### Provided information

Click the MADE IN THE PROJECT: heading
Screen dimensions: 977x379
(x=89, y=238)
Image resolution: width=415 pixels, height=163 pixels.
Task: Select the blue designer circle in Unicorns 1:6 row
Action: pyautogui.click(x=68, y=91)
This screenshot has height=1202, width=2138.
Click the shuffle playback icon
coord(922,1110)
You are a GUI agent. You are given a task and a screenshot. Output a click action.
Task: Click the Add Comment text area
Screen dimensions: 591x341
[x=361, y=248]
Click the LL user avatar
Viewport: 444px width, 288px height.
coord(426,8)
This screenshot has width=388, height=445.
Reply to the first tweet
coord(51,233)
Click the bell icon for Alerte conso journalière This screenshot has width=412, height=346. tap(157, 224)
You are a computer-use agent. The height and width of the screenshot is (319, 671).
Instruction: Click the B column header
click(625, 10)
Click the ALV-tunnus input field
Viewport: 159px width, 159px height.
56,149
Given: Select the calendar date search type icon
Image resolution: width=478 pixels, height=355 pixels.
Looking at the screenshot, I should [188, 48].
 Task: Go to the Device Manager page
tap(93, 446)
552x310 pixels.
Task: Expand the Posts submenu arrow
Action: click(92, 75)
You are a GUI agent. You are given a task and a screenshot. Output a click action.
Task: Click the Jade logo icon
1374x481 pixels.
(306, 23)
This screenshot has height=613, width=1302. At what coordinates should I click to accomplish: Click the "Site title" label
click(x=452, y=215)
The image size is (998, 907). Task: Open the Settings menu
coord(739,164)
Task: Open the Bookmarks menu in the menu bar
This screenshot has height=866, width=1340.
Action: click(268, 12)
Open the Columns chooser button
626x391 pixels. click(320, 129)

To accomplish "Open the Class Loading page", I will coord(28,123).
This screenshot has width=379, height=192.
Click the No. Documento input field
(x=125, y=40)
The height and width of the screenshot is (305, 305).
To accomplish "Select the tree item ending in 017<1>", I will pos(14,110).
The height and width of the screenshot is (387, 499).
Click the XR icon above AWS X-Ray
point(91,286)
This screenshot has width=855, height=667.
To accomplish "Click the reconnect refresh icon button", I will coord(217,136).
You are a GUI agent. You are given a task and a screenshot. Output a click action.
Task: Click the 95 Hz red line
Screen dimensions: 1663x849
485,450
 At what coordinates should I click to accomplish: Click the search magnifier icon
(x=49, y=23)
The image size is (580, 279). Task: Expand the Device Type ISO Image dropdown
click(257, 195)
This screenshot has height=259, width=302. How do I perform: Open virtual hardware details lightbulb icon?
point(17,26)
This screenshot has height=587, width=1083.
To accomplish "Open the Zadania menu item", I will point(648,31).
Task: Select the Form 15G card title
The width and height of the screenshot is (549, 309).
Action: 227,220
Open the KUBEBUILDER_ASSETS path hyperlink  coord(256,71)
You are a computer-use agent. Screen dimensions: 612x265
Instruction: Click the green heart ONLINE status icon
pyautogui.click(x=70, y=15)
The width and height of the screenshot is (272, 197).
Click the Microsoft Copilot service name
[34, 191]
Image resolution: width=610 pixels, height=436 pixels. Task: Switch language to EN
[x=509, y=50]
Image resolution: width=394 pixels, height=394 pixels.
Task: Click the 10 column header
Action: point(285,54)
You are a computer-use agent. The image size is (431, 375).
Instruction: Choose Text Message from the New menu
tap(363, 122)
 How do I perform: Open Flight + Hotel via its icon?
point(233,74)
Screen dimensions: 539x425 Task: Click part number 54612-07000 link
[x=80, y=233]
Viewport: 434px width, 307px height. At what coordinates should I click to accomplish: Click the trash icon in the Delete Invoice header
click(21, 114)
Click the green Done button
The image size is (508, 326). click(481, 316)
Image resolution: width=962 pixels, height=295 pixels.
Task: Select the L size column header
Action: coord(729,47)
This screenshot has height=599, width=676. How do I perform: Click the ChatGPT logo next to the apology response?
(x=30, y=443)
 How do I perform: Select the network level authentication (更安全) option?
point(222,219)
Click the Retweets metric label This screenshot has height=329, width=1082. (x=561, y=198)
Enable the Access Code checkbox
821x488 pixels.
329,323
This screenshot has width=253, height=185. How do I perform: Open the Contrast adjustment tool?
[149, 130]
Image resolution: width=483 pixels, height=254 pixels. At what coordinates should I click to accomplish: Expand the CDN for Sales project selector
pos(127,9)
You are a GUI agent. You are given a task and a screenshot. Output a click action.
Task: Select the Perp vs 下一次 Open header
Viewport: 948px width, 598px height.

### Problem statement
Find the string "computer" in the listing and copy every line in which it occurs.

### Expected output
You are a computer-use agent. The height and width of the screenshot is (319, 671).
You are a computer-use agent. Screen dimensions: 612x265
You are a computer-use agent. The image size is (431, 375).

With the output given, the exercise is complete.